A good error does three things: names the condition (so the model can branch on it), says whether and when to retry (so it doesn’t hammer a rate limit), and offers the recovery path (so it isn’t left guessing). The duplicate case is the sharpest example — instead of the model retrying the create and failing again, the error hands it the existing ID and the two tools that resolve the situation. You’ve written the recovery into the failure.

4. Idempotency: because it will be called twice

Assume every mutating tool gets called more than once with the same arguments. The model retries after a timeout it can’t distinguish from a real failure; the harness replays a step; a network blip drops the response after the write landed. If “create” isn’t safe to repeat, you get duplicate orders, double charges, and two calendar invites to the same meeting.

# BAD: two calls, two charges
def charge_customer(customer_id, amount_cents):
    return payments.charge(customer_id, amount_cents)

Make repeated calls converge on the same result. The standard move is a client-supplied idempotency key that the model passes and you deduplicate on:

# GOOD: same key => same outcome, no matter how many times it's called
def charge_customer(customer_id, amount_cents, idempotency_key):
    existing = charges.find_by_key(idempotency_key)
    if existing:
        return {"ok": True, "charge_id": existing.id, "deduplicated": True}
    charge = payments.charge(customer_id, amount_cents, key=idempotency_key)
    charges.record(idempotency_key, charge.id)
    return {"ok": True, "charge_id": charge.id, "deduplicated": False}

with the key in the schema and a description that tells the model how to choose it:

"idempotency_key": {
    "type": "string",
    "description": (
        "A stable unique ID for THIS logical charge, e.g. the order ID. "
        "Reusing a key returns the original charge instead of charging again. "
        "Use the same key when retrying; use a new key for a genuinely new charge."
    ),
}

If a stable natural key isn’t available, generate the key on the server for the logical operation and dedupe within a time window — the important part is that the tool, not the model’s discipline, is what guarantees a retry is safe. Idempotency is what makes the retry budgets from the last post survivable: retries are going to happen; idempotency decides whether they’re free or catastrophic.

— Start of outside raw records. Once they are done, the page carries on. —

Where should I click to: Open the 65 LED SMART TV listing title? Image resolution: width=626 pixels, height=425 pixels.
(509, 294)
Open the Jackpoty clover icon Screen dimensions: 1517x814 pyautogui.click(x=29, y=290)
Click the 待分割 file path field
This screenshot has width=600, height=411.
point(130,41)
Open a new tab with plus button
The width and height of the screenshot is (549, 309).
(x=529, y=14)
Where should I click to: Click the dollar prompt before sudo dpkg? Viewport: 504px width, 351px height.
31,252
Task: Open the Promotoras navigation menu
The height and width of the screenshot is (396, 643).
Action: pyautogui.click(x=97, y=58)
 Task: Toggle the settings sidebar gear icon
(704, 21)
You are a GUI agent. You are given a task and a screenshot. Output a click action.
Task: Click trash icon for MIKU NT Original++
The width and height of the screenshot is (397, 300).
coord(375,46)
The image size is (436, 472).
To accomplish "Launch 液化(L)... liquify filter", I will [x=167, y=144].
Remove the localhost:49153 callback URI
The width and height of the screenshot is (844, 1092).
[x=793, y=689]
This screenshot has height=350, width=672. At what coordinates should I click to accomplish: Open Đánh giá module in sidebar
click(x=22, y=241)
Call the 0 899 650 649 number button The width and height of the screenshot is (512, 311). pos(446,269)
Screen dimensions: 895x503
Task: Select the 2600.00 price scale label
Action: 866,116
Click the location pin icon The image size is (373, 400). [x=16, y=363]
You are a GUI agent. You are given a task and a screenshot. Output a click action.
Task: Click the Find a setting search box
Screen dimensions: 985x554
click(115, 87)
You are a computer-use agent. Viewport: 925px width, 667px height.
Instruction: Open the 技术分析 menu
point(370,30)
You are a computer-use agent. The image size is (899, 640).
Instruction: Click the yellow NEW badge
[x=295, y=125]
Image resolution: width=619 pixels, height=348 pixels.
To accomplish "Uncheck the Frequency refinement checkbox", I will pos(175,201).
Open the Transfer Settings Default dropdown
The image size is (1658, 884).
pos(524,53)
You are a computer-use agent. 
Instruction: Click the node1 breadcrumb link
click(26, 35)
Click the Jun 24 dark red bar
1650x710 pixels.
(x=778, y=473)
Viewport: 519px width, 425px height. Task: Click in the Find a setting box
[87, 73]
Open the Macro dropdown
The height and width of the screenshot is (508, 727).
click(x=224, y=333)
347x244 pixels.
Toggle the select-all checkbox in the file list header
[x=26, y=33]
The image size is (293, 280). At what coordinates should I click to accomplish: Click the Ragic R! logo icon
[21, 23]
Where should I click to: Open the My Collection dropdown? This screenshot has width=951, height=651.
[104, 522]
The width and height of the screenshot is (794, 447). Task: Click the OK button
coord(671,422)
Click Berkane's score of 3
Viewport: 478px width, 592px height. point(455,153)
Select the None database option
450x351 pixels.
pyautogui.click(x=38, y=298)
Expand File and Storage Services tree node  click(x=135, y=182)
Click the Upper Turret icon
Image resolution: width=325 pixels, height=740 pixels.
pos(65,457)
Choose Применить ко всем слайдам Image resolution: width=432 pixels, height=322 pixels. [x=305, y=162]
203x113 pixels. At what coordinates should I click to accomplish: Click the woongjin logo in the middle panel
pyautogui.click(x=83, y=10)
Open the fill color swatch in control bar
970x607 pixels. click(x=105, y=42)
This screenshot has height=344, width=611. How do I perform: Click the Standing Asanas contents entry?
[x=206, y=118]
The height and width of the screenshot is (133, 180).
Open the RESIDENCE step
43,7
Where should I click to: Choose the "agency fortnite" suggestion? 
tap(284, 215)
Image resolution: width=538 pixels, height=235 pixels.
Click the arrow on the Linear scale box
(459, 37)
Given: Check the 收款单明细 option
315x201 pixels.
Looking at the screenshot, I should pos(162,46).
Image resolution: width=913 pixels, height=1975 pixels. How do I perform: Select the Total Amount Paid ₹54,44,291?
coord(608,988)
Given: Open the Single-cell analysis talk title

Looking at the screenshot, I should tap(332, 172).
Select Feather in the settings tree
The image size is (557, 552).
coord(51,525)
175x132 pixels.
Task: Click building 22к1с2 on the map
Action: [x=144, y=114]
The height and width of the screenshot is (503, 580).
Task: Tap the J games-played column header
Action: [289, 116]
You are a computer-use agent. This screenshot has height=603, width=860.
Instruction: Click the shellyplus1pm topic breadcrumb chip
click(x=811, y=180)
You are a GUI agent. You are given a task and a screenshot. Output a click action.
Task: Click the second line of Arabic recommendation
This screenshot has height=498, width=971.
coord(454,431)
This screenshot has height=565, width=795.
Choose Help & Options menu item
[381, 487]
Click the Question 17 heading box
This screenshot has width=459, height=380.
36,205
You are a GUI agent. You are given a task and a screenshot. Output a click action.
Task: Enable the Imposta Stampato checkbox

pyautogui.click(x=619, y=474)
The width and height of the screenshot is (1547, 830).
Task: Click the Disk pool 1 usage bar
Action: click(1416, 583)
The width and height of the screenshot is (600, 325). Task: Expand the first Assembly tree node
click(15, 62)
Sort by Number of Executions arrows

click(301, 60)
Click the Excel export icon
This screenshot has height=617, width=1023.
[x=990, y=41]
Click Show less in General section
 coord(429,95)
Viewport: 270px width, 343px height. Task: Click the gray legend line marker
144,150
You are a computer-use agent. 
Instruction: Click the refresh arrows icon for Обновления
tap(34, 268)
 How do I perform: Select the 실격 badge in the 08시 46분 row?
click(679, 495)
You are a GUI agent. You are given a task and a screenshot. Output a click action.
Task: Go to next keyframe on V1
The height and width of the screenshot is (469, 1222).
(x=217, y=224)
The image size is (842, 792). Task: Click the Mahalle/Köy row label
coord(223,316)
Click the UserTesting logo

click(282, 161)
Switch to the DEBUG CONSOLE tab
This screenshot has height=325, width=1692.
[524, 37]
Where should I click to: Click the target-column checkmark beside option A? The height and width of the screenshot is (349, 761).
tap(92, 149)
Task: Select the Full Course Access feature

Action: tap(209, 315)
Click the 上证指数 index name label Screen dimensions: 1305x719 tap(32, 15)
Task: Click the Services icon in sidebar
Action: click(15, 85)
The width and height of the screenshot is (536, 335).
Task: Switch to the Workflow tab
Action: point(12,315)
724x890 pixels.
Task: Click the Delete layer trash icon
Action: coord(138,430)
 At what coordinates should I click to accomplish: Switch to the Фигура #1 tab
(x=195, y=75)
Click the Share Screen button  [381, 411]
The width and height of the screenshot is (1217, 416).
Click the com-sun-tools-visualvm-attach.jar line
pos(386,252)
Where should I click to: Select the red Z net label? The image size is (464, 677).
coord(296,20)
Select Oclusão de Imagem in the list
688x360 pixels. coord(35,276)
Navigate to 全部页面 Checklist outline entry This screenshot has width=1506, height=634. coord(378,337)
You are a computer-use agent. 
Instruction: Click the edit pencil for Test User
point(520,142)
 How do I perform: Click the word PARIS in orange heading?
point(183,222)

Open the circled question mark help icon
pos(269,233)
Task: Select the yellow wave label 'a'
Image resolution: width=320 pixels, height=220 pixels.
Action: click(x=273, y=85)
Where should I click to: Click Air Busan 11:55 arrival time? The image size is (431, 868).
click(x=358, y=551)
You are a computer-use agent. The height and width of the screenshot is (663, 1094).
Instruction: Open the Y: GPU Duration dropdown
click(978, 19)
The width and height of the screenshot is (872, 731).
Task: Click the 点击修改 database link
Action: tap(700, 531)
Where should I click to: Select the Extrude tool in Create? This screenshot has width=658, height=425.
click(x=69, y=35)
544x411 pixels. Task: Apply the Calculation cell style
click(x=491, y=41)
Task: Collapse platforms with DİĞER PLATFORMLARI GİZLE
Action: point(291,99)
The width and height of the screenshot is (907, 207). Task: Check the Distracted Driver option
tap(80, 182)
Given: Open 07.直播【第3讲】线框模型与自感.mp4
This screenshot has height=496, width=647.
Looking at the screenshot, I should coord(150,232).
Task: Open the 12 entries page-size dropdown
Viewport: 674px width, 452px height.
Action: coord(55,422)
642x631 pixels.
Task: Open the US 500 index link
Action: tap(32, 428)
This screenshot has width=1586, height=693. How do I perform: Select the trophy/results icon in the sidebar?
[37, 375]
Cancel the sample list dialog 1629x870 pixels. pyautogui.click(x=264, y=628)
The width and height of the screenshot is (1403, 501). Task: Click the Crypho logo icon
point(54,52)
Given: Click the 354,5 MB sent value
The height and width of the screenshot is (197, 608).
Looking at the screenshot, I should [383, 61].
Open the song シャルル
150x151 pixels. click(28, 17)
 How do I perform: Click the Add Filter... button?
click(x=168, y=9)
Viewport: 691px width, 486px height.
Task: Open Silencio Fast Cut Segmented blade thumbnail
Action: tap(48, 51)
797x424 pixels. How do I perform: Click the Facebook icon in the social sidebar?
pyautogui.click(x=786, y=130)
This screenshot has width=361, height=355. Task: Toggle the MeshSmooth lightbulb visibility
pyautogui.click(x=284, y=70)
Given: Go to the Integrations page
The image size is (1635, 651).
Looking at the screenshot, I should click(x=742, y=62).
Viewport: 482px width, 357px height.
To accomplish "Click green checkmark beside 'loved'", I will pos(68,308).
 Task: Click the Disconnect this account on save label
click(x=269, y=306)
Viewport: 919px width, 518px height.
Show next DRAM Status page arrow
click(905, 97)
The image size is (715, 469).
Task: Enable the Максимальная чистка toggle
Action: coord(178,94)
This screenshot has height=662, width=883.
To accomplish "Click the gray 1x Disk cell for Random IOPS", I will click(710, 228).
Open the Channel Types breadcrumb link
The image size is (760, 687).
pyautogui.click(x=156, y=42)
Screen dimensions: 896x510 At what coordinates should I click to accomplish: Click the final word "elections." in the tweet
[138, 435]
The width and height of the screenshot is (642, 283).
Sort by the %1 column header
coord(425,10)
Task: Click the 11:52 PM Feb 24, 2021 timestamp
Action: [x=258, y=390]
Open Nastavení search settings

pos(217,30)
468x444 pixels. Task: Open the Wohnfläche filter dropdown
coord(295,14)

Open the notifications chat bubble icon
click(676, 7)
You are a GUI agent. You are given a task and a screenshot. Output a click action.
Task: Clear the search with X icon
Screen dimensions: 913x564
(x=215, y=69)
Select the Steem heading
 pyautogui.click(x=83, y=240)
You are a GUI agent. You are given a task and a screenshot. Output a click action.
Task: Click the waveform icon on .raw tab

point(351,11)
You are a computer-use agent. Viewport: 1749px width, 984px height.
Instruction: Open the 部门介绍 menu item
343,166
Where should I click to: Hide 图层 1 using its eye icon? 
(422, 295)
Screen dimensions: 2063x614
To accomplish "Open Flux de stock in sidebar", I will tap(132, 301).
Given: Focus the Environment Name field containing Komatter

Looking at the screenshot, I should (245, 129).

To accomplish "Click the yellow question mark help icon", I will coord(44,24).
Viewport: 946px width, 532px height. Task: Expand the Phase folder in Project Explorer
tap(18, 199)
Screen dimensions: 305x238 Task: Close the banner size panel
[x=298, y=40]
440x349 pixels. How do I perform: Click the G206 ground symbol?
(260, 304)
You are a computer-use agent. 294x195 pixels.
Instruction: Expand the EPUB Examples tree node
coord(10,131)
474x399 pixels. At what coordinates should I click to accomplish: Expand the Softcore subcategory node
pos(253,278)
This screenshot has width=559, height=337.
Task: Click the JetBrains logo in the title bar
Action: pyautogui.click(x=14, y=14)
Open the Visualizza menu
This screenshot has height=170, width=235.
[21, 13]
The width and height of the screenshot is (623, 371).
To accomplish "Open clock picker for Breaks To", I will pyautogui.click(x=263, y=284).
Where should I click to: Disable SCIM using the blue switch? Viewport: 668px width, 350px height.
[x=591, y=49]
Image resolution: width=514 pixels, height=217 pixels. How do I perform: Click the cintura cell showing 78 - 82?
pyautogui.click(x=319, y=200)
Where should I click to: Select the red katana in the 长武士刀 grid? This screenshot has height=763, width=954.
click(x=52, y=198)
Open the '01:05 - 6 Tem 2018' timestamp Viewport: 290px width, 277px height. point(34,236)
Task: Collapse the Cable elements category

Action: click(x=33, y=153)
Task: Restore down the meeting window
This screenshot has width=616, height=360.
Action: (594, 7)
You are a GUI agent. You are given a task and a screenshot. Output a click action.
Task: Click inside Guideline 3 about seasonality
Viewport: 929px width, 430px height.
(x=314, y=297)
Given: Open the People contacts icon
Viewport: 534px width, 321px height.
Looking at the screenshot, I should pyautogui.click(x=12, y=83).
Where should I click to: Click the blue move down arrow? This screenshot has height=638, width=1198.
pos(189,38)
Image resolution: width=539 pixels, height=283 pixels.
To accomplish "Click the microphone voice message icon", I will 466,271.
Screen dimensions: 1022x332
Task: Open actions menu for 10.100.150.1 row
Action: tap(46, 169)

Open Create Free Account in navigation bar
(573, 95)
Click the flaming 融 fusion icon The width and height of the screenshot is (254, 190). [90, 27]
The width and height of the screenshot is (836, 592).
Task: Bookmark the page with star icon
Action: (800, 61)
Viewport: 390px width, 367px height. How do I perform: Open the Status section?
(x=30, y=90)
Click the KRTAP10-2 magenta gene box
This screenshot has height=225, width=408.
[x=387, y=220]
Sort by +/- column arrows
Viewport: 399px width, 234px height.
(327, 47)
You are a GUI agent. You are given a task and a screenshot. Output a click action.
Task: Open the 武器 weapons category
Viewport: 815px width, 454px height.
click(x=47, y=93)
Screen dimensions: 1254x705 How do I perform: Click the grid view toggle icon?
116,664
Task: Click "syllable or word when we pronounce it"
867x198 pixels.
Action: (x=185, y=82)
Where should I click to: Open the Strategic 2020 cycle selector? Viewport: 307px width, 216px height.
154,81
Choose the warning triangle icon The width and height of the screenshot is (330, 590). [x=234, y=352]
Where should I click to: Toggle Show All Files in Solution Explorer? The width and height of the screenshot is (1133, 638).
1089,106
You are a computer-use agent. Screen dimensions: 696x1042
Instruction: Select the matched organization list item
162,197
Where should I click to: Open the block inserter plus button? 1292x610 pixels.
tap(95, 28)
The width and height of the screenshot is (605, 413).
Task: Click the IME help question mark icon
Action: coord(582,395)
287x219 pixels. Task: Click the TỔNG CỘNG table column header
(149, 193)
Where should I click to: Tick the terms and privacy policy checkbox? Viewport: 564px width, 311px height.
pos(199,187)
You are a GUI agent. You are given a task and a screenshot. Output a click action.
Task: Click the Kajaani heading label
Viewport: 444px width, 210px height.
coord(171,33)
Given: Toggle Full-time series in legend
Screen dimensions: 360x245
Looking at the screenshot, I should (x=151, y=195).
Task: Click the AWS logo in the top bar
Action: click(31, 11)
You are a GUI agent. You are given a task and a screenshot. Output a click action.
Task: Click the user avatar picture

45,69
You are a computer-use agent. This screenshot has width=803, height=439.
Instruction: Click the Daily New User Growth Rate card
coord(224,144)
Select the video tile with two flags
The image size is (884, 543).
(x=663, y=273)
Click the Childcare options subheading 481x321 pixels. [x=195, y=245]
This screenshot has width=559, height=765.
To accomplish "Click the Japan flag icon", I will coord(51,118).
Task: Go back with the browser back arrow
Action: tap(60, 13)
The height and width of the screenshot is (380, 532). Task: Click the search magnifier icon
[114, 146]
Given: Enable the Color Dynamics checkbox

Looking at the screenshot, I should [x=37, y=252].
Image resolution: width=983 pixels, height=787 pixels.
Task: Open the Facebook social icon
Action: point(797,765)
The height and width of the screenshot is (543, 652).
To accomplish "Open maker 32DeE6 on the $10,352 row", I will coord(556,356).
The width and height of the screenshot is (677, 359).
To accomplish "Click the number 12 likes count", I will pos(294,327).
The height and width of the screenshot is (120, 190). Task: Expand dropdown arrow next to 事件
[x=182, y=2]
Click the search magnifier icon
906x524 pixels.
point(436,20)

What I’d check before shipping a tool

A short checklist I run through for every tool an agent can call:

  • Name states the object and the action. No bare search/get/run when the agent has more than a handful of tools.
  • No free-text field where the domain is a fixed set — use enum. No unbounded numbers — use minimum/maximum.
  • The description carries ordering, defaults, and where the tool’s responsibility ends. Point at the neighboring tool for the case this one doesn’t handle.
  • Every semantic precondition is validated before the first side effect, and rejection returns structured errors, not exceptions.
  • Every error names the condition, says whether to retry, and offers a recovery path. Read it as if it were a prompt, because it is one.
  • Every mutating tool is idempotent under repeated identical calls.

None of this makes the caller deterministic. It makes the tool forgiving of a caller that isn’t — which is the only kind of caller you have. The model will still occasionally reach for the wrong tool or pass a strange argument. A well-designed tool turns that from a silent corruption into a legible, recoverable event, and most of the reliability of an agent lives in that difference.